Dataset entries:
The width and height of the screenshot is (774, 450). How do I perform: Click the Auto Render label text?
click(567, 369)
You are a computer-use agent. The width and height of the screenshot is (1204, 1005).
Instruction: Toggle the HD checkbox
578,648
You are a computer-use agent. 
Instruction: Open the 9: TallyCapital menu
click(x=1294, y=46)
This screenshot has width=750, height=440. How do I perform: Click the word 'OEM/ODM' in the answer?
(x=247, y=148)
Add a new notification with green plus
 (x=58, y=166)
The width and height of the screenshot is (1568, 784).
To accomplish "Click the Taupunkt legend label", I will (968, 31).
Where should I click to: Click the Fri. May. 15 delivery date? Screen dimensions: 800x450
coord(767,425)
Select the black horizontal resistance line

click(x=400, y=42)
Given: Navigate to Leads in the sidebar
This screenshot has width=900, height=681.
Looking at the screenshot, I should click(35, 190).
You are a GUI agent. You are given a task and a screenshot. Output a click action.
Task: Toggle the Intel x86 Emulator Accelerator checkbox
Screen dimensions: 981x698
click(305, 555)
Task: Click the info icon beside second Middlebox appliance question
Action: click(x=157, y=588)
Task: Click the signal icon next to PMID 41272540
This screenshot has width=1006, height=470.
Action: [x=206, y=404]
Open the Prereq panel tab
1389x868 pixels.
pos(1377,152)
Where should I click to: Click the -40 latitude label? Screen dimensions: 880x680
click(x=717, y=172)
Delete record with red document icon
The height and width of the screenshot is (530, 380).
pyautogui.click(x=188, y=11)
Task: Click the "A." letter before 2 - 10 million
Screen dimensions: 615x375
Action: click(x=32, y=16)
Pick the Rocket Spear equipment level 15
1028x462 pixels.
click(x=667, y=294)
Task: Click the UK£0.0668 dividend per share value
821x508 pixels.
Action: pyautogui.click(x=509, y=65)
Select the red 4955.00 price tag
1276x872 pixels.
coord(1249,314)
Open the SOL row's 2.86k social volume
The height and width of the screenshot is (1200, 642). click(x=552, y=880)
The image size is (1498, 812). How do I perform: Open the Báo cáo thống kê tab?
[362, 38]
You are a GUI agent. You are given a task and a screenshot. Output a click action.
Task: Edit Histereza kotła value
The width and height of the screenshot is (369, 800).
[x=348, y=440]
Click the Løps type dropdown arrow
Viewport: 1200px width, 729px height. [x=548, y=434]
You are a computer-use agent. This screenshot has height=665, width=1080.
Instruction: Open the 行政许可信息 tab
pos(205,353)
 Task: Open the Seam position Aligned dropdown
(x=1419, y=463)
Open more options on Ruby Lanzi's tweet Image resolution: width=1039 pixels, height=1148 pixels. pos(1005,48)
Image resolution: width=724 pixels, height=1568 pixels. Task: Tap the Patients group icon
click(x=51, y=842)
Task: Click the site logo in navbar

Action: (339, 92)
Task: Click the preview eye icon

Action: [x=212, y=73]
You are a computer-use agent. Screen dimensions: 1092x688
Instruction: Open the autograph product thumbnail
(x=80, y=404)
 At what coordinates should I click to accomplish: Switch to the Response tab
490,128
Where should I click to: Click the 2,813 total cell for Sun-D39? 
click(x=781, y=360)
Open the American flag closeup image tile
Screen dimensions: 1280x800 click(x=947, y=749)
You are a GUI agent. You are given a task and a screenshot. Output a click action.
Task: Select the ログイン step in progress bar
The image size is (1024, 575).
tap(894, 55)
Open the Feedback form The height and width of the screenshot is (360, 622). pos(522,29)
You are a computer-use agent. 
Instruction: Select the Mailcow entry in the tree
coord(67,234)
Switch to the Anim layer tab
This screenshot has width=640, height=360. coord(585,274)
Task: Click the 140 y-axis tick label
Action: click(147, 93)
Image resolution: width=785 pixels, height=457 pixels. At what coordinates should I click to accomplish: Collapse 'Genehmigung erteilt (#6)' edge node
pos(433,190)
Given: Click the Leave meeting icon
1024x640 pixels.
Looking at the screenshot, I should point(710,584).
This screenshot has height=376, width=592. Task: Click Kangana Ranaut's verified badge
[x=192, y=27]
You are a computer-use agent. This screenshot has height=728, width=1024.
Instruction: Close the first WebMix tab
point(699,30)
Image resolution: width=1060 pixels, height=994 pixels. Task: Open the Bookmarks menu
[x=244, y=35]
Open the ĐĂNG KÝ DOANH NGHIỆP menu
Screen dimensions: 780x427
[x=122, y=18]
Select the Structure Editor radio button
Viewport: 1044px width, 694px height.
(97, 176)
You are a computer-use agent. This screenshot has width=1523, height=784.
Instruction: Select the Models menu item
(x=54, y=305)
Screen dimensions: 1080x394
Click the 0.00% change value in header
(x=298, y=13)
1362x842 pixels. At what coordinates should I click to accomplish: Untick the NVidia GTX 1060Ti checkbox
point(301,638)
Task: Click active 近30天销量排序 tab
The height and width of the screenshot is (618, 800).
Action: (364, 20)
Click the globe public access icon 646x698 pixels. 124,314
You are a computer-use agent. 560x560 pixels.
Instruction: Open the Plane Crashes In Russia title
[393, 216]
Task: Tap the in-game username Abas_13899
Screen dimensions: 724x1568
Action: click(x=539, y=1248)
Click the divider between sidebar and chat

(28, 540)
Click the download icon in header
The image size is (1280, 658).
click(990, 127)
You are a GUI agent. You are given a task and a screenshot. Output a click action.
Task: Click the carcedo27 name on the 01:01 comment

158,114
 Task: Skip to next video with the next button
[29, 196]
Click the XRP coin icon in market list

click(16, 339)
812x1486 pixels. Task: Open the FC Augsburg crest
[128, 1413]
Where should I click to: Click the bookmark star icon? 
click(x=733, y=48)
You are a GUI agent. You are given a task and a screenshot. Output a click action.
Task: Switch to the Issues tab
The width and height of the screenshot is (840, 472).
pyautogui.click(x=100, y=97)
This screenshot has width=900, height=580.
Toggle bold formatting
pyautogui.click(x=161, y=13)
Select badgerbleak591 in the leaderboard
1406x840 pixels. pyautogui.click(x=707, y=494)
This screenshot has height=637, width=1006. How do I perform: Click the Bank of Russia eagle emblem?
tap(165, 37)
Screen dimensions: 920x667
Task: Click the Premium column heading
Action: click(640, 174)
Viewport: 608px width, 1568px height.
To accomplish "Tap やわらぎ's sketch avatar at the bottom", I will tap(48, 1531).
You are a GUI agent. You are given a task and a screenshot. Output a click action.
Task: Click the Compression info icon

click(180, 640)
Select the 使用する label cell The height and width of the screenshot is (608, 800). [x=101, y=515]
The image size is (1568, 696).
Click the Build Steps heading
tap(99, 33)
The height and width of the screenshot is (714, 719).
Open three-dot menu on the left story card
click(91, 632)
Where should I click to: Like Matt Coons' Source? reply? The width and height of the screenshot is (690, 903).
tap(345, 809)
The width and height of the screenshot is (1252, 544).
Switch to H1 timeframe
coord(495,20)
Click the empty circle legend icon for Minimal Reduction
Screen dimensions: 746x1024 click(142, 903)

GOAL OF THE EXERCISE – Would you write out the full set of records above without alteration?

RESULT –
The width and height of the screenshot is (774, 450). How do I perform: Click the Auto Render label text?
click(567, 369)
You are a computer-use agent. The width and height of the screenshot is (1204, 1005).
Instruction: Toggle the HD checkbox
578,648
You are a computer-use agent. 
Instruction: Open the 9: TallyCapital menu
click(x=1294, y=46)
This screenshot has width=750, height=440. How do I perform: Click the word 'OEM/ODM' in the answer?
(x=247, y=148)
Add a new notification with green plus
 (x=58, y=166)
The width and height of the screenshot is (1568, 784).
To accomplish "Click the Taupunkt legend label", I will (968, 31).
Where should I click to: Click the Fri. May. 15 delivery date? Screen dimensions: 800x450
coord(767,425)
Select the black horizontal resistance line

click(x=400, y=42)
Given: Navigate to Leads in the sidebar
This screenshot has width=900, height=681.
Looking at the screenshot, I should click(35, 190).
You are a GUI agent. You are given a task and a screenshot. Output a click action.
Task: Toggle the Intel x86 Emulator Accelerator checkbox
Screen dimensions: 981x698
click(305, 555)
Task: Click the info icon beside second Middlebox appliance question
Action: click(x=157, y=588)
Task: Click the signal icon next to PMID 41272540
This screenshot has width=1006, height=470.
Action: [x=206, y=404]
Open the Prereq panel tab
1389x868 pixels.
pos(1377,152)
Where should I click to: Click the -40 latitude label? Screen dimensions: 880x680
click(x=717, y=172)
Delete record with red document icon
The height and width of the screenshot is (530, 380).
pyautogui.click(x=188, y=11)
Task: Click the "A." letter before 2 - 10 million
Screen dimensions: 615x375
Action: click(x=32, y=16)
Pick the Rocket Spear equipment level 15
1028x462 pixels.
click(x=667, y=294)
Task: Click the UK£0.0668 dividend per share value
821x508 pixels.
Action: pyautogui.click(x=509, y=65)
Select the red 4955.00 price tag
1276x872 pixels.
coord(1249,314)
Open the SOL row's 2.86k social volume
The height and width of the screenshot is (1200, 642). click(x=552, y=880)
The image size is (1498, 812). How do I perform: Open the Báo cáo thống kê tab?
[362, 38]
You are a GUI agent. You are given a task and a screenshot. Output a click action.
Task: Edit Histereza kotła value
The width and height of the screenshot is (369, 800).
[x=348, y=440]
Click the Løps type dropdown arrow
Viewport: 1200px width, 729px height. [x=548, y=434]
You are a computer-use agent. This screenshot has height=665, width=1080.
Instruction: Open the 行政许可信息 tab
pos(205,353)
 Task: Open the Seam position Aligned dropdown
(x=1419, y=463)
Open more options on Ruby Lanzi's tweet Image resolution: width=1039 pixels, height=1148 pixels. pos(1005,48)
Image resolution: width=724 pixels, height=1568 pixels. Task: Tap the Patients group icon
click(x=51, y=842)
Task: Click the site logo in navbar

Action: (339, 92)
Task: Click the preview eye icon

Action: [x=212, y=73]
You are a computer-use agent. Screen dimensions: 1092x688
Instruction: Open the autograph product thumbnail
(x=80, y=404)
 At what coordinates should I click to accomplish: Switch to the Response tab
490,128
Where should I click to: Click the 2,813 total cell for Sun-D39? 
click(x=781, y=360)
Open the American flag closeup image tile
Screen dimensions: 1280x800 click(x=947, y=749)
You are a GUI agent. You are given a task and a screenshot. Output a click action.
Task: Select the ログイン step in progress bar
The image size is (1024, 575).
tap(894, 55)
Open the Feedback form The height and width of the screenshot is (360, 622). pos(522,29)
You are a computer-use agent. 
Instruction: Select the Mailcow entry in the tree
coord(67,234)
Switch to the Anim layer tab
This screenshot has width=640, height=360. coord(585,274)
Task: Click the 140 y-axis tick label
Action: click(147, 93)
Image resolution: width=785 pixels, height=457 pixels. At what coordinates should I click to accomplish: Collapse 'Genehmigung erteilt (#6)' edge node
pos(433,190)
Given: Click the Leave meeting icon
1024x640 pixels.
Looking at the screenshot, I should point(710,584).
This screenshot has height=376, width=592. Task: Click Kangana Ranaut's verified badge
[x=192, y=27]
You are a computer-use agent. This screenshot has height=728, width=1024.
Instruction: Close the first WebMix tab
point(699,30)
Image resolution: width=1060 pixels, height=994 pixels. Task: Open the Bookmarks menu
[x=244, y=35]
Open the ĐĂNG KÝ DOANH NGHIỆP menu
Screen dimensions: 780x427
[x=122, y=18]
Select the Structure Editor radio button
Viewport: 1044px width, 694px height.
(97, 176)
You are a computer-use agent. This screenshot has width=1523, height=784.
Instruction: Select the Models menu item
(x=54, y=305)
Screen dimensions: 1080x394
Click the 0.00% change value in header
(x=298, y=13)
1362x842 pixels. At what coordinates should I click to accomplish: Untick the NVidia GTX 1060Ti checkbox
point(301,638)
Task: Click active 近30天销量排序 tab
The height and width of the screenshot is (618, 800).
Action: (364, 20)
Click the globe public access icon 646x698 pixels. 124,314
You are a computer-use agent. 560x560 pixels.
Instruction: Open the Plane Crashes In Russia title
[393, 216]
Task: Tap the in-game username Abas_13899
Screen dimensions: 724x1568
Action: click(x=539, y=1248)
Click the divider between sidebar and chat

(28, 540)
Click the download icon in header
The image size is (1280, 658).
click(990, 127)
You are a GUI agent. You are given a task and a screenshot. Output a click action.
Task: Click the carcedo27 name on the 01:01 comment

158,114
 Task: Skip to next video with the next button
[29, 196]
Click the XRP coin icon in market list

click(16, 339)
812x1486 pixels. Task: Open the FC Augsburg crest
[128, 1413]
Where should I click to: Click the bookmark star icon? 
click(x=733, y=48)
You are a GUI agent. You are given a task and a screenshot. Output a click action.
Task: Switch to the Issues tab
The width and height of the screenshot is (840, 472).
pyautogui.click(x=100, y=97)
This screenshot has width=900, height=580.
Toggle bold formatting
pyautogui.click(x=161, y=13)
Select badgerbleak591 in the leaderboard
1406x840 pixels. pyautogui.click(x=707, y=494)
This screenshot has height=637, width=1006. How do I perform: Click the Bank of Russia eagle emblem?
tap(165, 37)
Screen dimensions: 920x667
Task: Click the Premium column heading
Action: click(640, 174)
Viewport: 608px width, 1568px height.
To accomplish "Tap やわらぎ's sketch avatar at the bottom", I will tap(48, 1531).
You are a GUI agent. You are given a task and a screenshot. Output a click action.
Task: Click the Compression info icon

click(180, 640)
Select the 使用する label cell The height and width of the screenshot is (608, 800). [x=101, y=515]
The image size is (1568, 696).
Click the Build Steps heading
tap(99, 33)
The height and width of the screenshot is (714, 719).
Open three-dot menu on the left story card
click(91, 632)
Where should I click to: Like Matt Coons' Source? reply? The width and height of the screenshot is (690, 903).
tap(345, 809)
The width and height of the screenshot is (1252, 544).
Switch to H1 timeframe
coord(495,20)
Click the empty circle legend icon for Minimal Reduction
Screen dimensions: 746x1024 click(142, 903)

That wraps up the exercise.